Most companies usually spend a lot of money and time to label their own data (which will be covered below). Alternatively, there are 2 other approaches that have proven to be effective: self-supervised learning and data augmentation.
Self-supervised learning is a relatively recent learning technique where the training data is autonomously (or automatically) labeled. It is still supervised learning, but the datasets do not need to be manually labeled by a human, but they can e.g. be labeled by finding and exploiting the relations (or correlations) between different input signals (that is, input coming from different sensor modalities).
A natural advantage and consequence of self-supervised learning are that it can more easily (with respect to e.g. supervised learning) be performed in an online fashion (given that data can be gathered and labeled without human intervention), where models can be updated or trained completely from scratch. Therefore, self-supervised learning should also be well suited for changing environments, data and, in general, situations.
For example, we might rotate images at random and train a model to predict how each input image is rotated.
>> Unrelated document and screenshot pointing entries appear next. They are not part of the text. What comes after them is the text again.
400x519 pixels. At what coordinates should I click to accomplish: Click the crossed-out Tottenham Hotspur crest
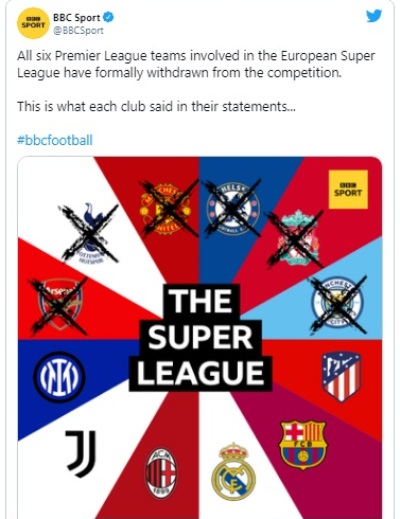[89, 233]
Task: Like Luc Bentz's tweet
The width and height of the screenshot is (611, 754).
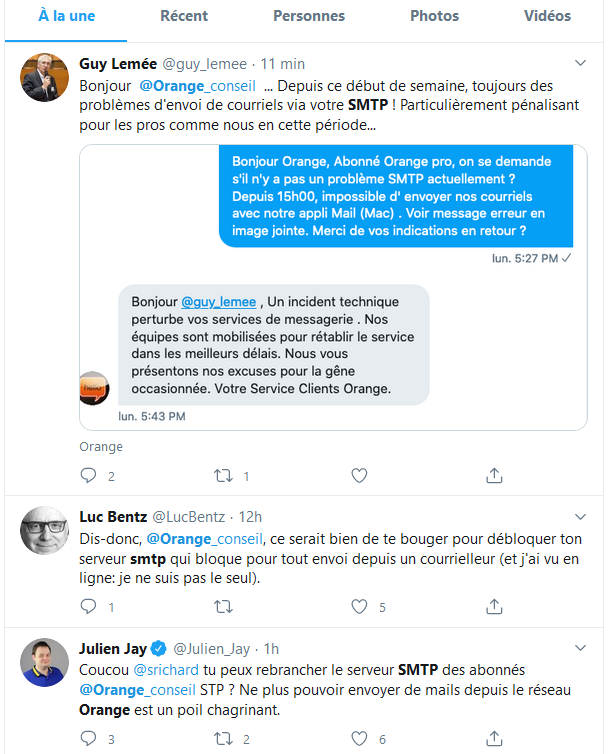Action: click(359, 606)
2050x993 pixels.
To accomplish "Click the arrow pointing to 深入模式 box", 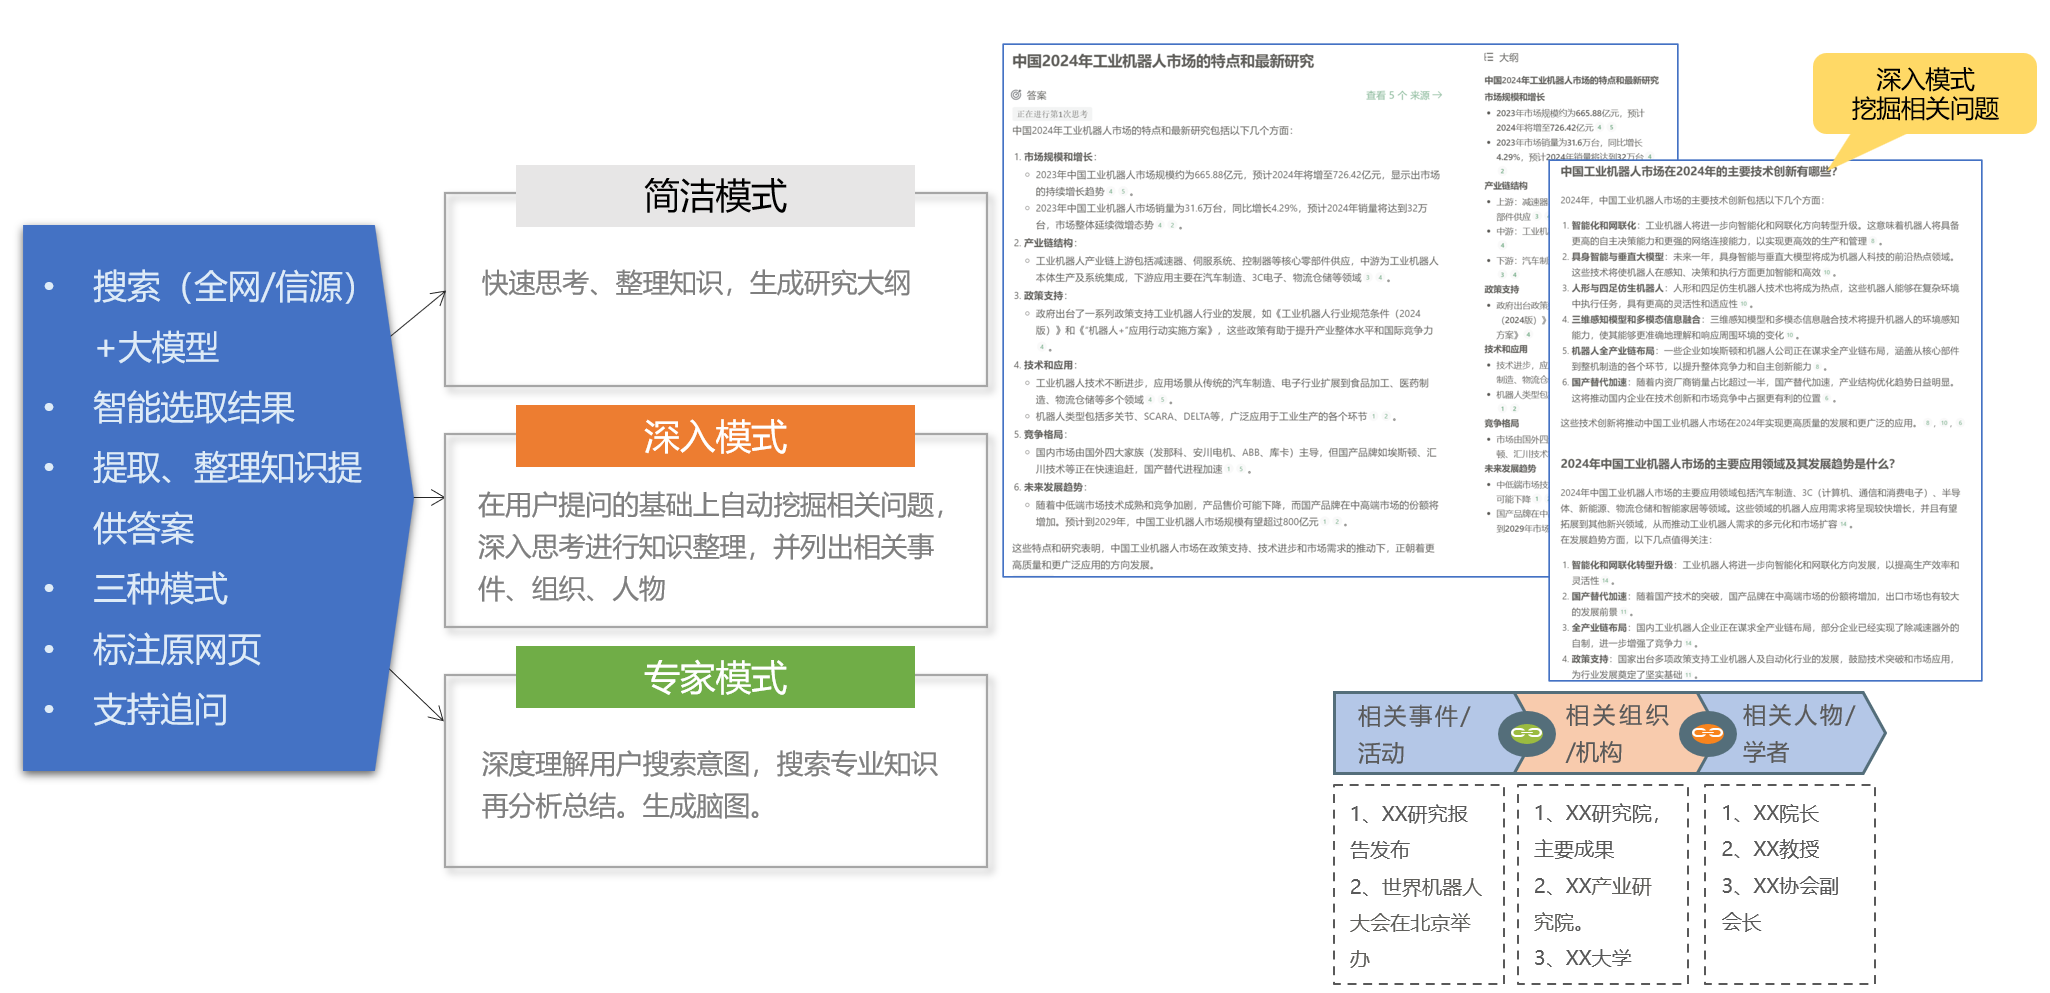I will point(429,497).
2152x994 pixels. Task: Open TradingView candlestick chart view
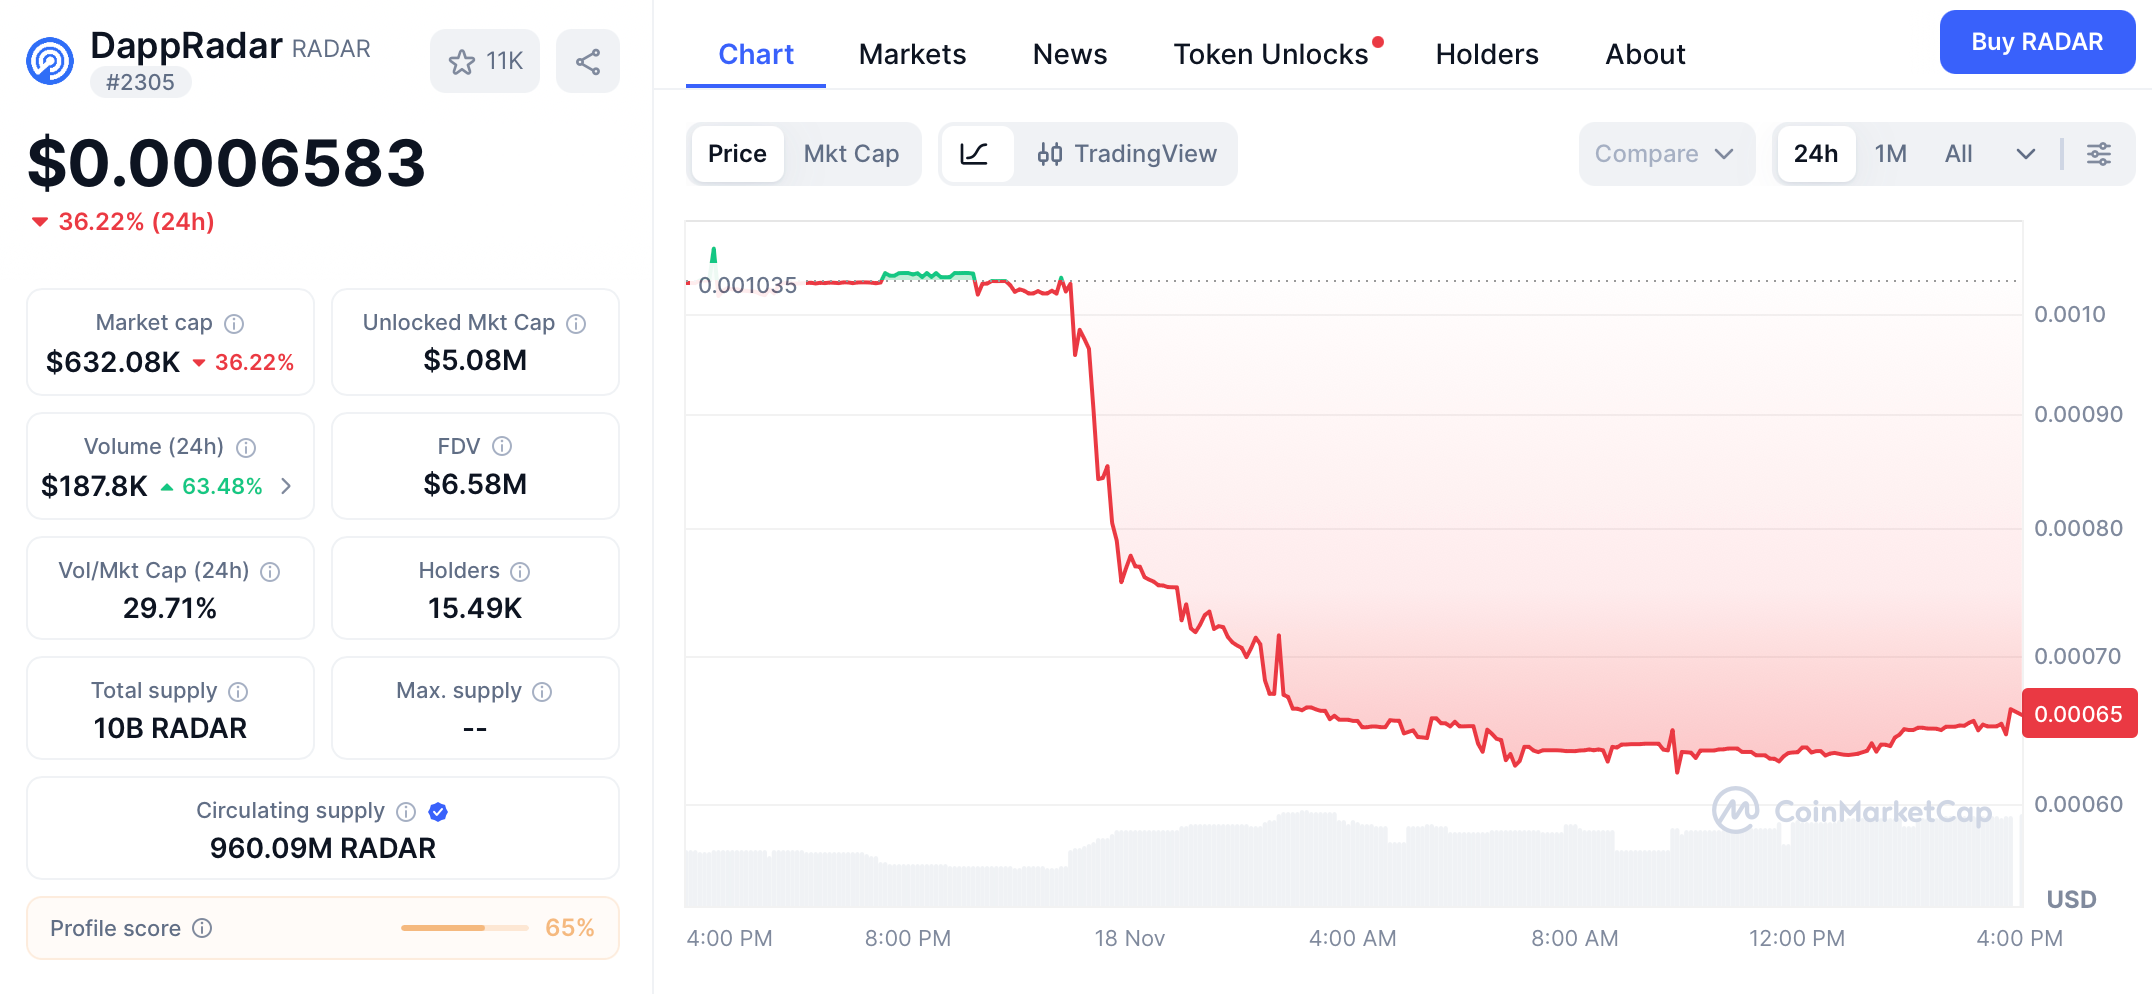point(1128,154)
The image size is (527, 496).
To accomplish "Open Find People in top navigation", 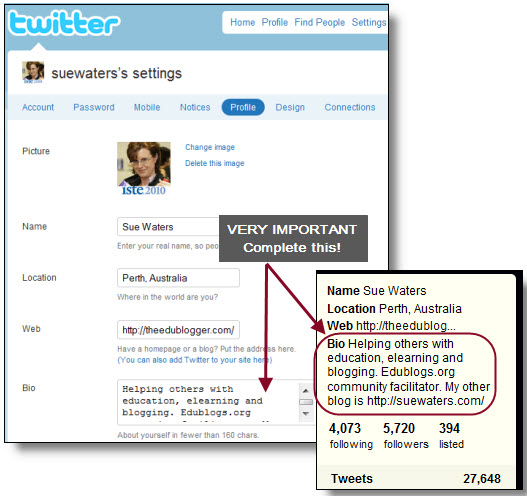I will [x=320, y=22].
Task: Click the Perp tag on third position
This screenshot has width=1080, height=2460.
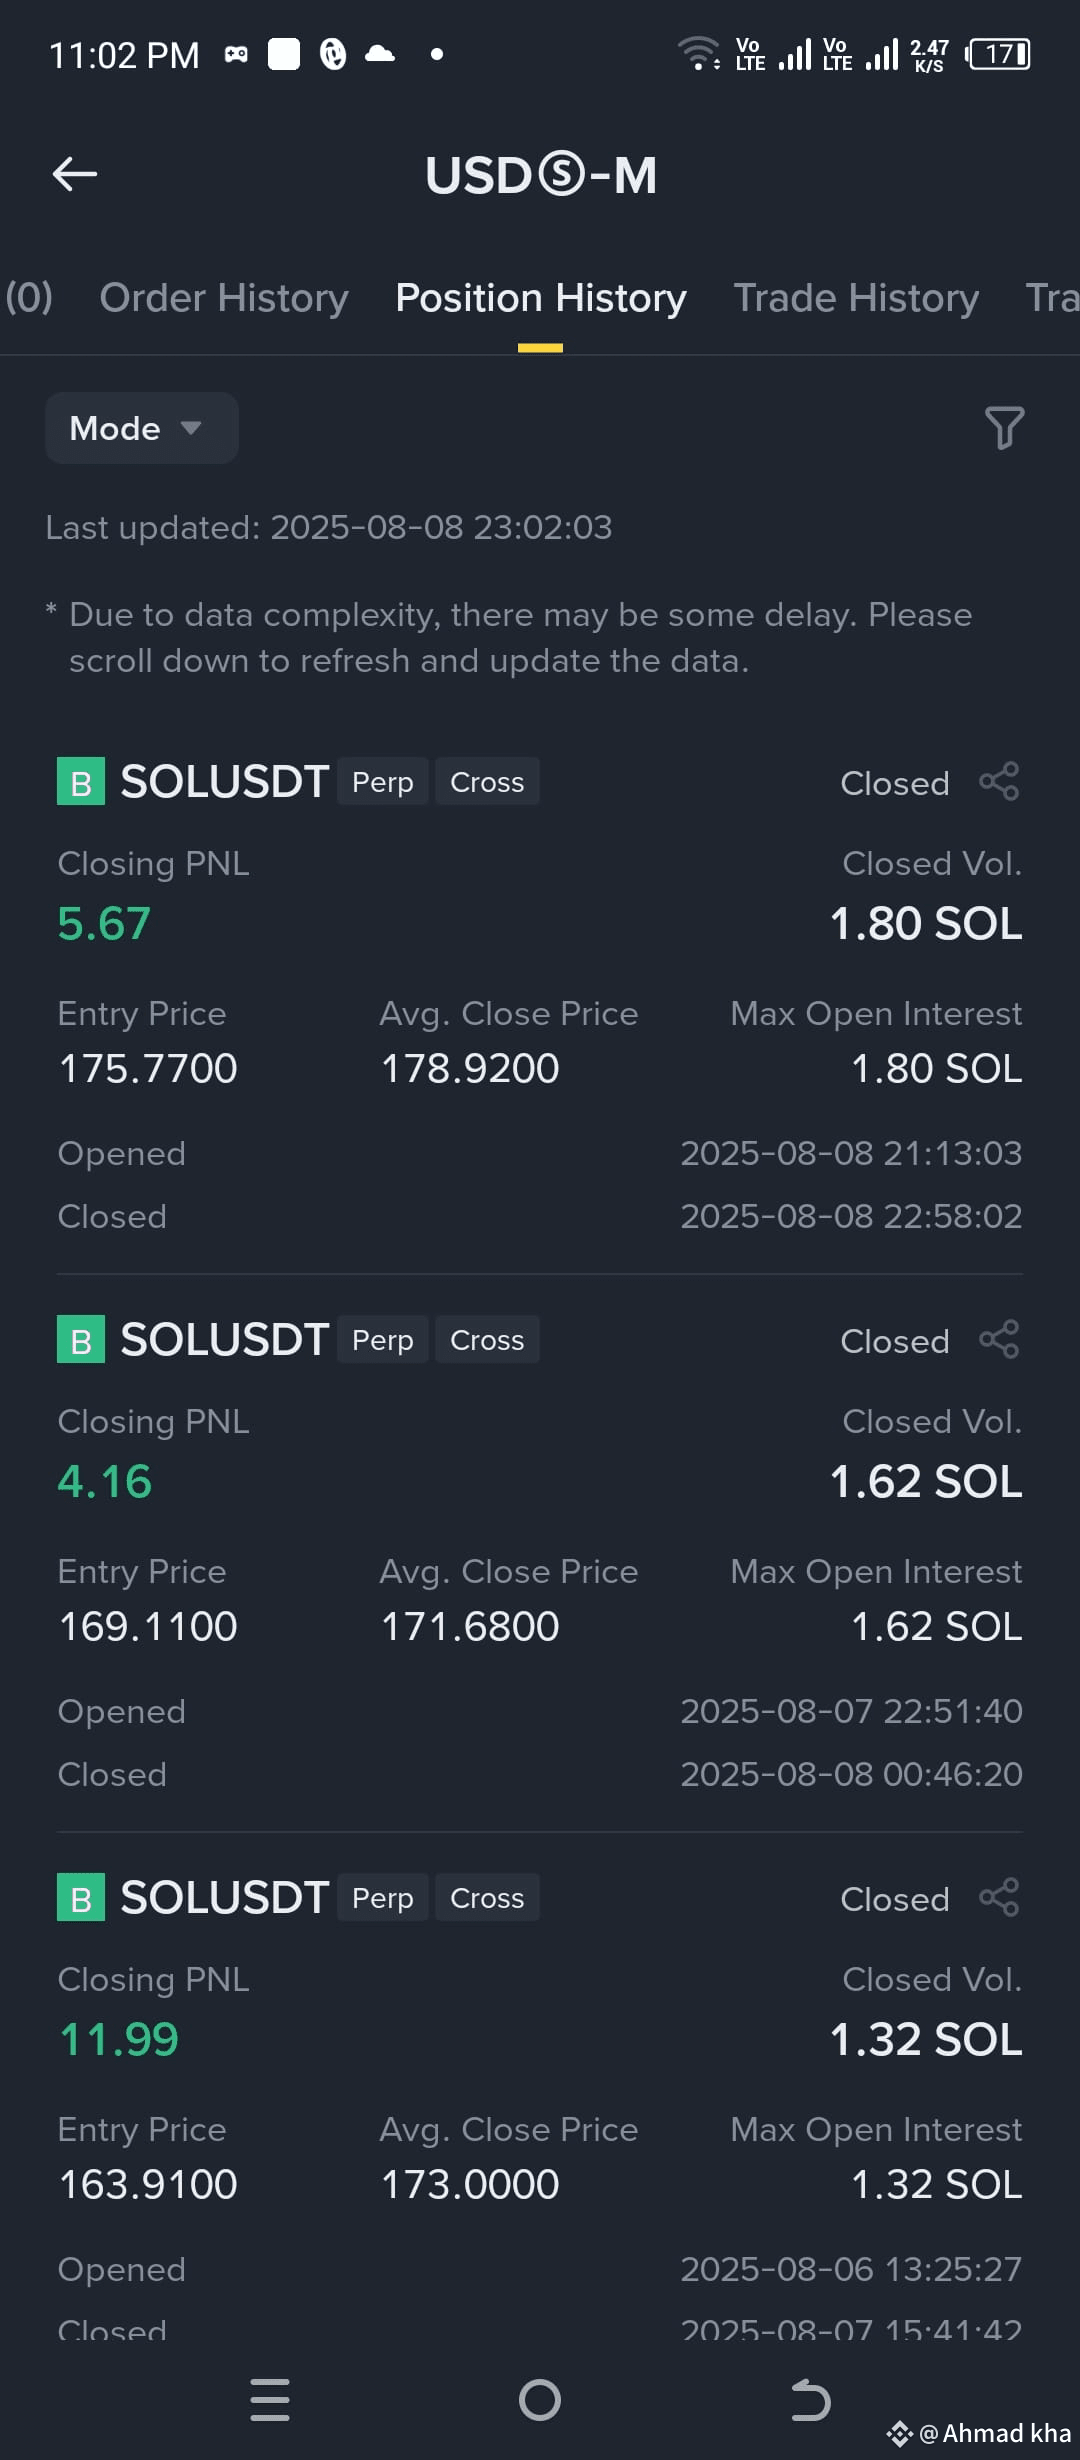Action: click(x=383, y=1898)

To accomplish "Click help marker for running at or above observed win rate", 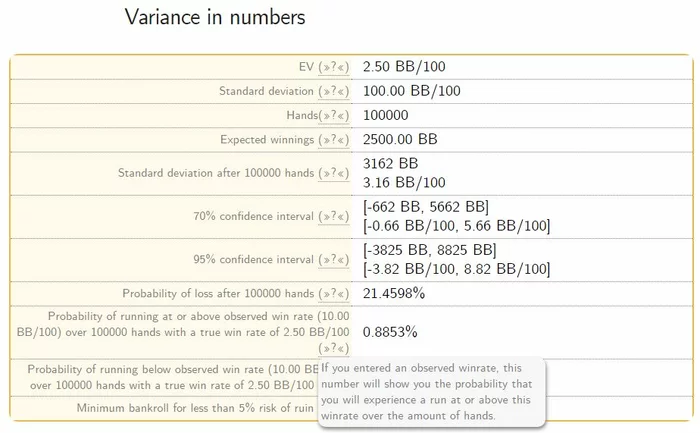I will click(x=333, y=348).
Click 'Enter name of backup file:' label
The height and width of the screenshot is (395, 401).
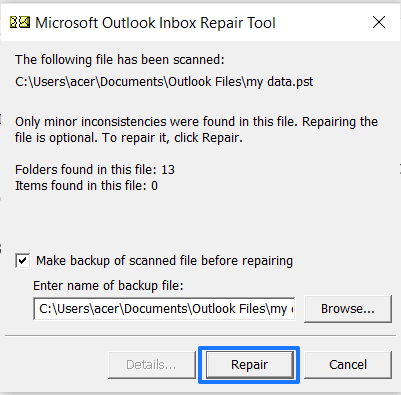(x=108, y=286)
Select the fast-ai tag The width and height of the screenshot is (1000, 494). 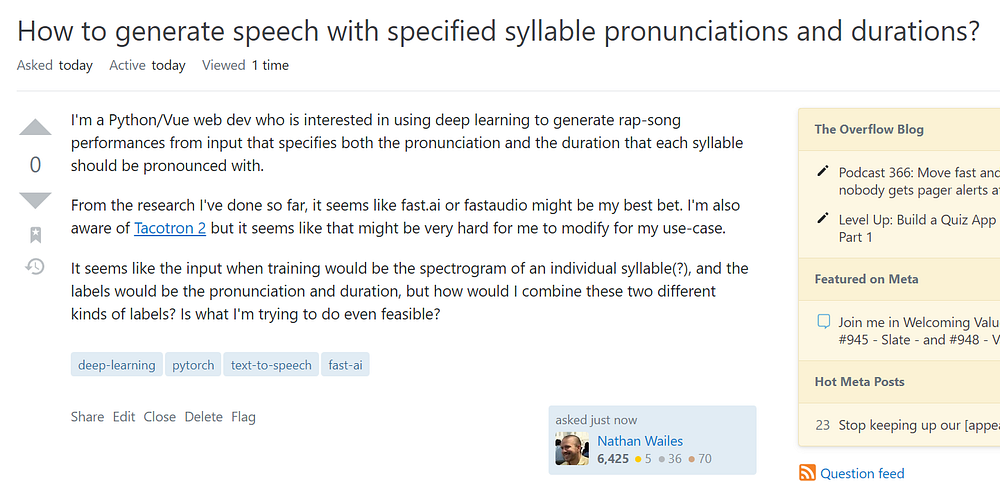click(x=346, y=365)
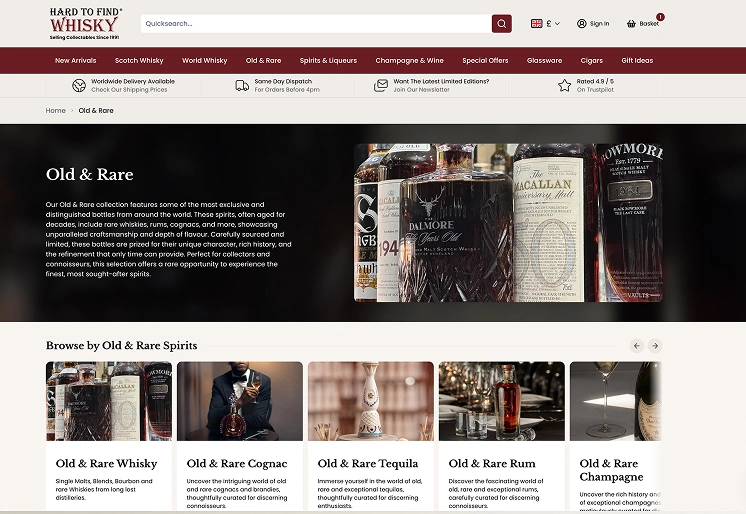746x514 pixels.
Task: Click the same day dispatch truck icon
Action: tap(242, 86)
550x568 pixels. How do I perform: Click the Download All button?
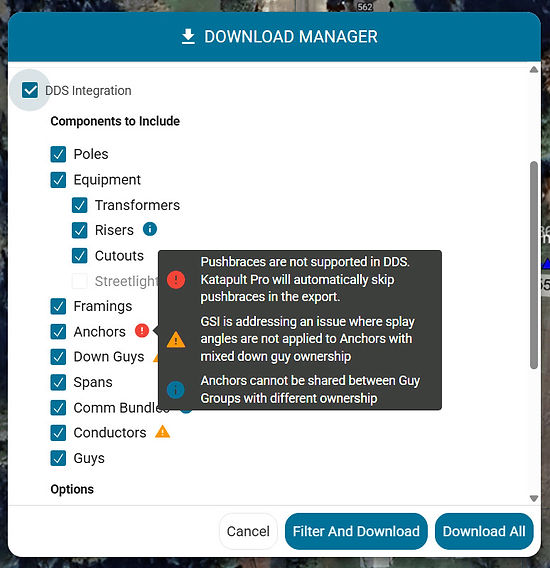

The rotation prediction task is made-up, so the actual accuracy is unimportant, like how we treat auxiliary tasks. But we expect the model to learn high-quality latent variables for real-world tasks, such as constructing an object recognition classifier with very few labeled samples.
If you’re interested in learning more about self-supervised learning, check out this comprehensive post from Lillian Weng.
Recent advances in deep learning models have been largely attributed to the quantity and diversity of data gathered in recent years. Data augmentation is a strategy that enables practitioners to significantly increase the diversity of data available for training models, without actually collecting new data. Data augmentation techniques such as cropping, padding, and horizontal flipping are commonly used to train large neural networks. In fact, they are mostly required for training computer vision models. Both Keras and fast.ai provide functions that do this.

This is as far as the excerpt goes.